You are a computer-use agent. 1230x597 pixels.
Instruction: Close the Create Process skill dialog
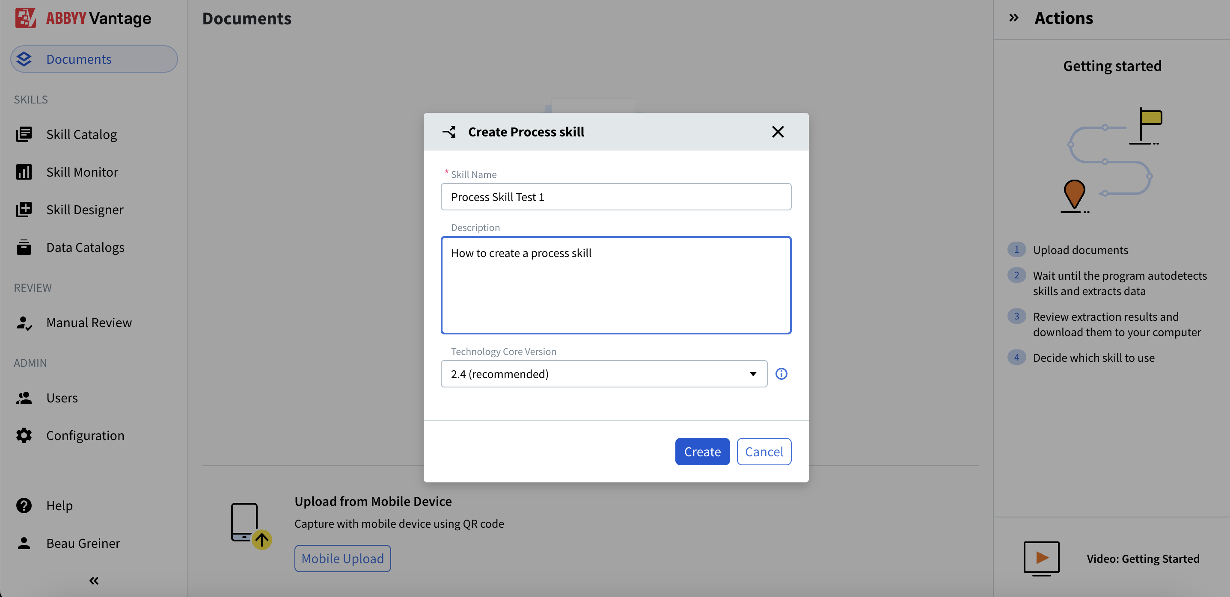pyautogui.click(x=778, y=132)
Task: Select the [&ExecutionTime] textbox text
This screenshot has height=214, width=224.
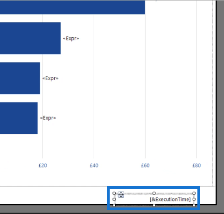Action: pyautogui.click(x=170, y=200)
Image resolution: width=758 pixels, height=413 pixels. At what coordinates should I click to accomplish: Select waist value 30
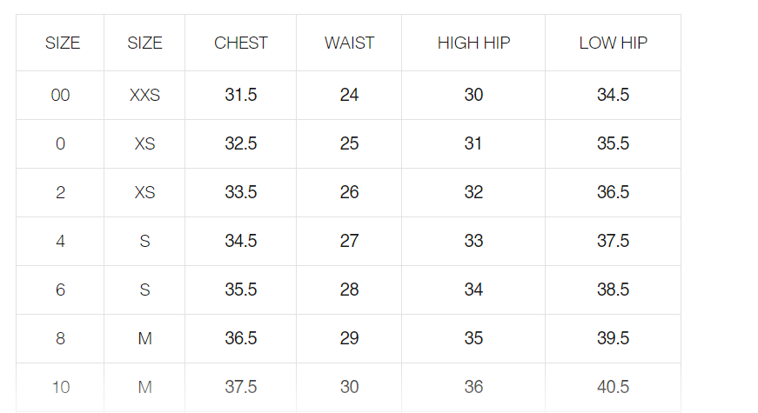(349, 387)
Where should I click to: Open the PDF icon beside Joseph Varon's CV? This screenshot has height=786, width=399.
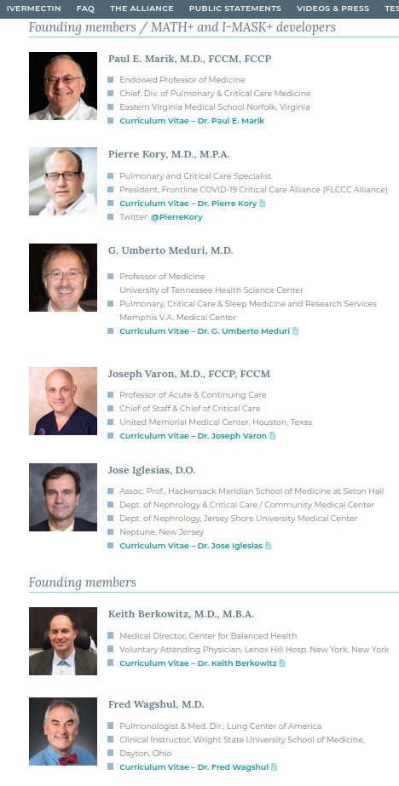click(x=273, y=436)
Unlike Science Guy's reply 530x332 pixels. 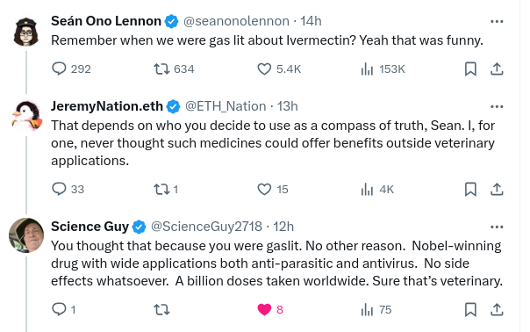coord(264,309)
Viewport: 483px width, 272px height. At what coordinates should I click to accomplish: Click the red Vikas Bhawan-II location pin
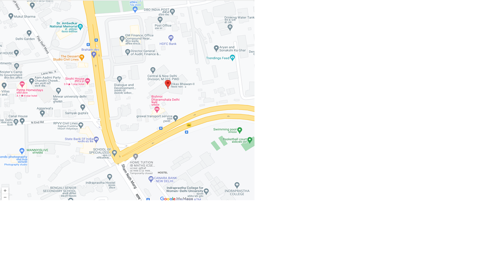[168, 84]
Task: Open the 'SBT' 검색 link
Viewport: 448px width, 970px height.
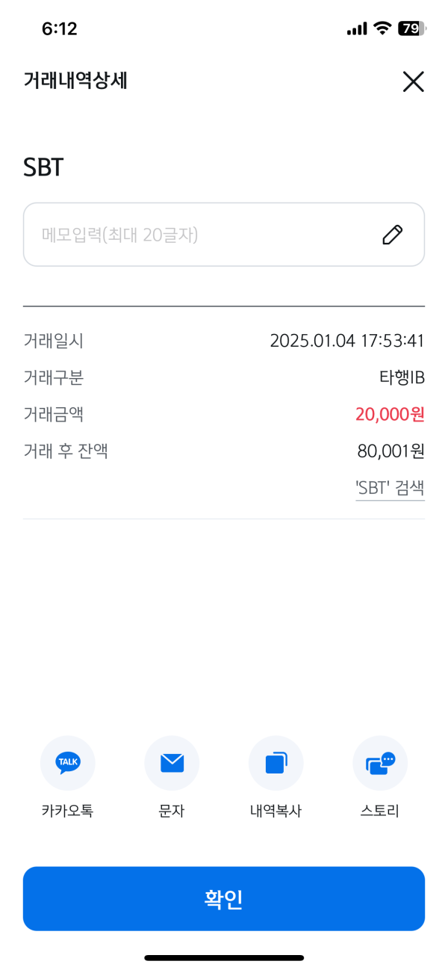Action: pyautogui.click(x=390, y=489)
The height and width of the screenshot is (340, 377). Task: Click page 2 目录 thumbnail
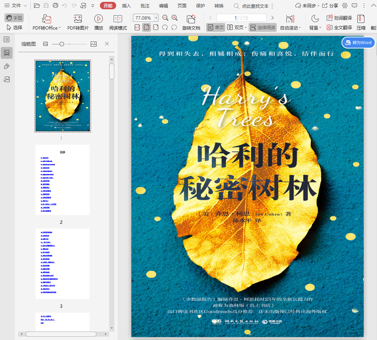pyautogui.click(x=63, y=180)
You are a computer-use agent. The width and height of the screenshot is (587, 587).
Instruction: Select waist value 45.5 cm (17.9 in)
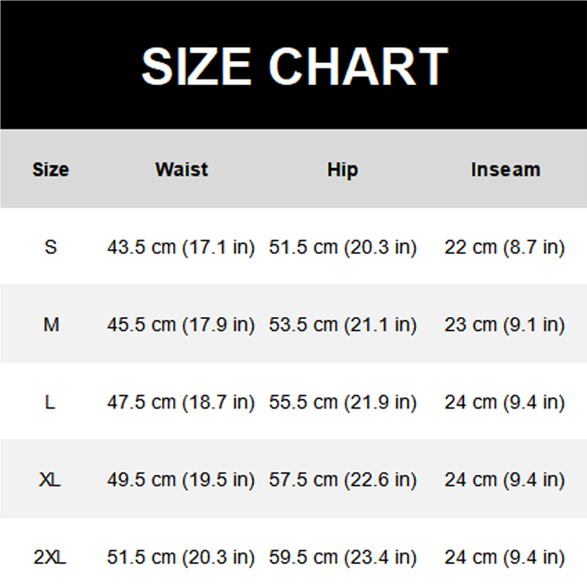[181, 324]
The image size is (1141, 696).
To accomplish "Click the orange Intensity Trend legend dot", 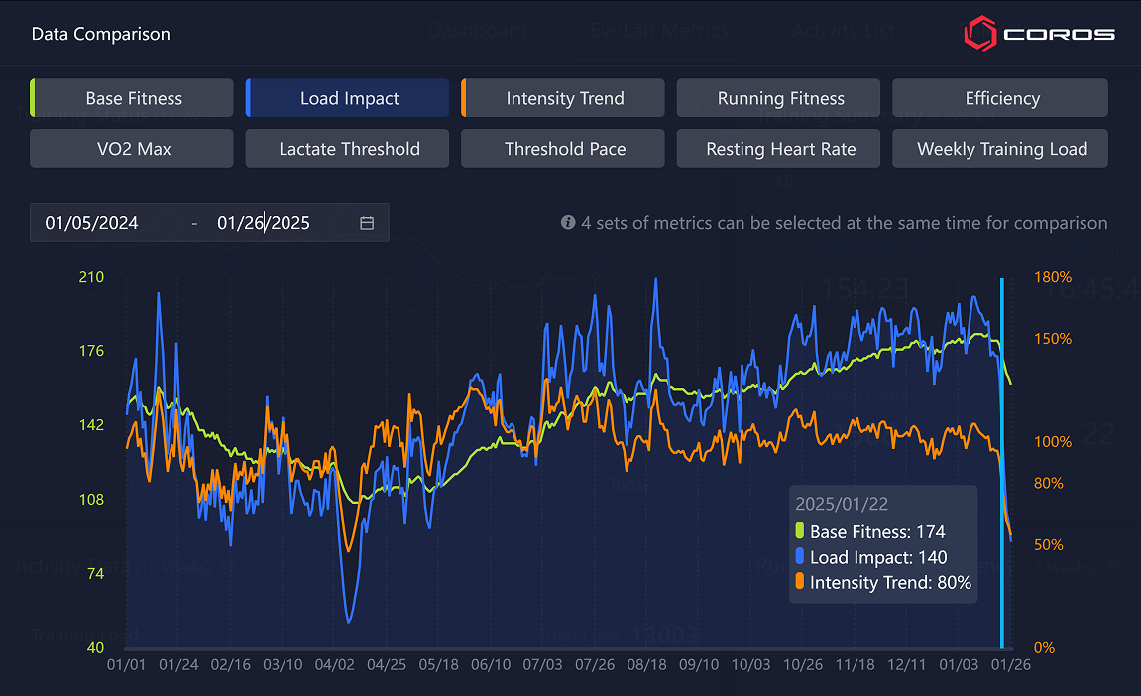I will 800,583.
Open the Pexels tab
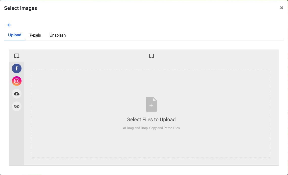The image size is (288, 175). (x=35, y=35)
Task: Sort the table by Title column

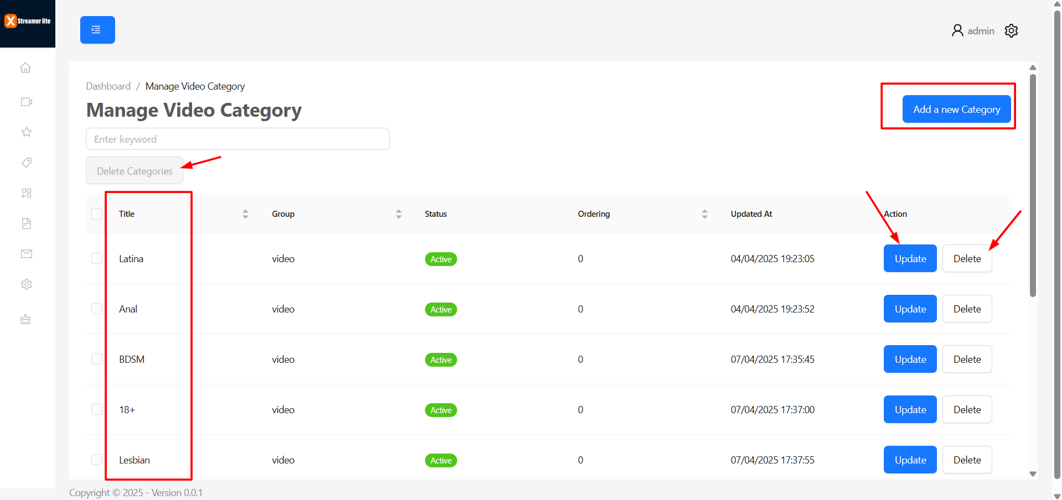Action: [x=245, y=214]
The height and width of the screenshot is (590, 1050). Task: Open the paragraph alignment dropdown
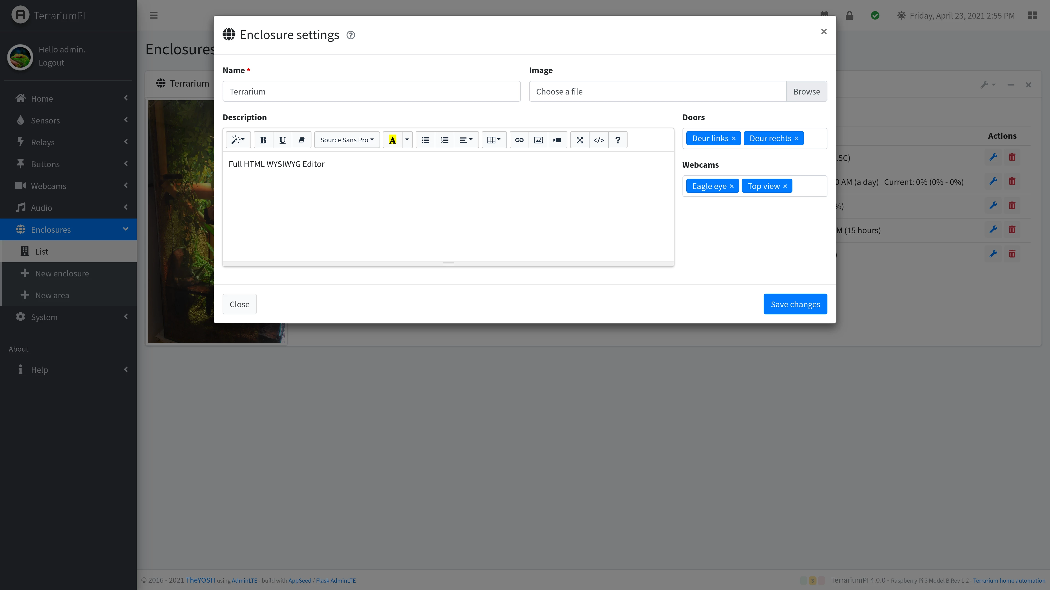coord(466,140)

## Task directions
In the records, from the line with "Task: Sort the table by Title column" up to and including the last line, replace "dropdown" with "menu" and leave everything else unchanged. Give those lines only, and leave the pictures out.

## Solution to the problem
Task: Sort the table by Title column

Action: [x=245, y=214]
The height and width of the screenshot is (590, 1050). Task: Open the paragraph alignment menu
coord(466,140)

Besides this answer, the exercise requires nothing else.